With an understanding of how to combine editorial excellence with new media style, Lawrence (Larry) C. Lee is leading The Observer Media Group into the 21st century as a multimedia voice for the African American consumer. Lee — who has a lifelong career in ethnic media and marketing — inherited a dedication to quality, community, work ethic, and excellence from his late parents, Dr. William H. Lee and Kathryn C. Lee, founders of the award-winning Observer Newspapers. The Observer has received more than 700 awards for journalism excellence and community service and celebrated its 58th anniversary in 2020.

In his role as president and publisher, Lee has taken their legacy and applied it to a number of exciting products that influence, inform and impact the African American audience in Sacramento.
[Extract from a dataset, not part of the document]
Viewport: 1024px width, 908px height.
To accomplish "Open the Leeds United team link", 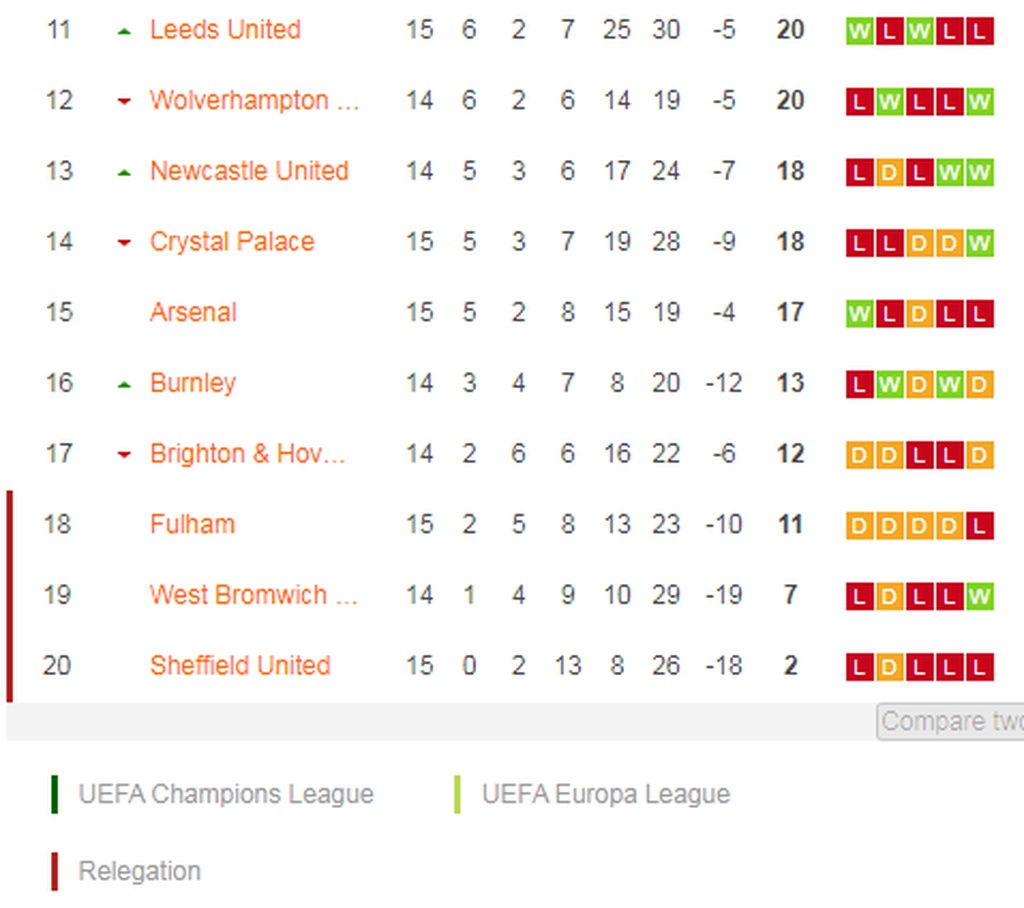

He recently joined the Local Media Association board of directors and participates in several LMA projects including Word in Black, a collaborative of Black publishers focused on solutions “by us and for us” when it comes to racial inequities in America, and the Lab for Journalism Funding, designed to empower news organizations to find ways to fund local reporting via philanthropy.

In this Q&A, Lee shares more about business transformation and challenges and opportunities for local media and the Black press.

Tell us about the Sacramento Observer: How it transformed since your father first founded it in 1962. And, especially in these last two decades, as newspapers have undergone digital business transformations?


My father, Dr. William Lee, founded The Observer, along with two other gentlemen, John Cole and Gino Gladden, in November of 1962. At the time, Sacramento was a small community, probably of about 10,000 to 15,000 African Americans in total. Our experience was not being told and was not being documented anywhere of any significance. My dad, who was actively involved with civic and community affairs as a real estate agent, was called to do it by the community. 

What’s changed in the last two decades is just the absolute volume of information out there and how it can be very confusing, disorienting, and misleading. I think that the Black press helps to give balance to the fullness of the African American experience. We don’t just document a story; we try to provide a full context to it. The last 10 to 15 years have been challenging. Not unlike other newspapers, finding our place in space in the digital environment has been challenging for our newspaper. But we’ve stayed the course, we’ve always tried to be very fresh, and we’ve always loved innovation.

Let’s talk about that a little bit more, you’ve been involved in many initiatives in the last couple of months. Which initiatives do you feel will have a positive impact on the Sacramento Observer’s future?

As I was looking at our future, I was mindful of the landscape that we were facing and wanted to make sure that we stayed in front of the curve in regards to the challenges that our papers were dealing with, recognizing that there’s still an underserved audience whose needs just go unmet by mainstream media. We’ve had some success with Report for America, and some philanthropy funding assisted with our newsroom. We are in the midst of our digital transformation, launching our new website with Newspack. (Editor’s Note: Newspack is a digital content management system supported through Google.) And we just got accepted into the Facebook Accelerator Digital Reader Revenue Accelerator. I’m looking forward to the next year!

What do you think is the biggest challenge facing the media industry today? And the second part is what do you think is the biggest challenge facing the Black press today? 

First is, sustainability models for local newsrooms are critical. I look, unfortunately, at the landscape here in Sacramento. Over the last seven to eight years, the Sacramento Bee has become a shell of itself. I think that trying to find how to do the work and be recognized for the value of the work is one of the most important things that local newsrooms have to figure out how to do. 

I think the biggest, one of the biggest things for the Black press is being a greater megaphone for the work that we do. Many of them are trying hard to do good work. But they are limited with resources. And when they do good work, it often doesn’t get supported in the way that is commensurate with the work they do, which is part of the beauty of the Word in Black collaborative. 

What do you think is the most significant opportunity then for the media industry? 

When I see my daughters engage with content, I get excited every day, and my daughters are on TikTok. So, imagine, you’re still delivering your content digitally on a website, but I’m also thinking: is there something that needs to be developed that’s not here? Should some organizations stand themselves up based on platform and then talk about the content… versus content first, platform second? Content is highly aligned with the distribution method, which is where we go to write the story. As opposed to if I said to you tomorrow, well, we’re native on TikTok, and I’m going to produce a story.

Why are you excited to join the LMA board?

One of our publishers in Word in Black, Janis Ware, told me about LMA in September of 2019. I did not know what LMA was. The following week my dad passed. So, I kind of almost forgot about the conversation that Janis and I had had. And fast forward to COVID last year hitting. I started to ask Sonny Messiah Jiles how to get back out there because she knew that I was a publisher trying to change what we’re doing at the Sacramento Observer. And so, I was introduced to Nancy Lane last year about this time, and I was blown away by LMA and the work that they were doing. They are trying to lift media outlets, local media outlets around the country, and I am so thankful that I have become part of the LMA family and now a part of the LMA board. I think LMA is probably the premier advocate for newsrooms around the country. And I believe that the work that they’re doing is beyond noble. I’m excited to be a part of the board to help and serve, and however I can and help uplift our local newsrooms around the country, that’s an opportunity.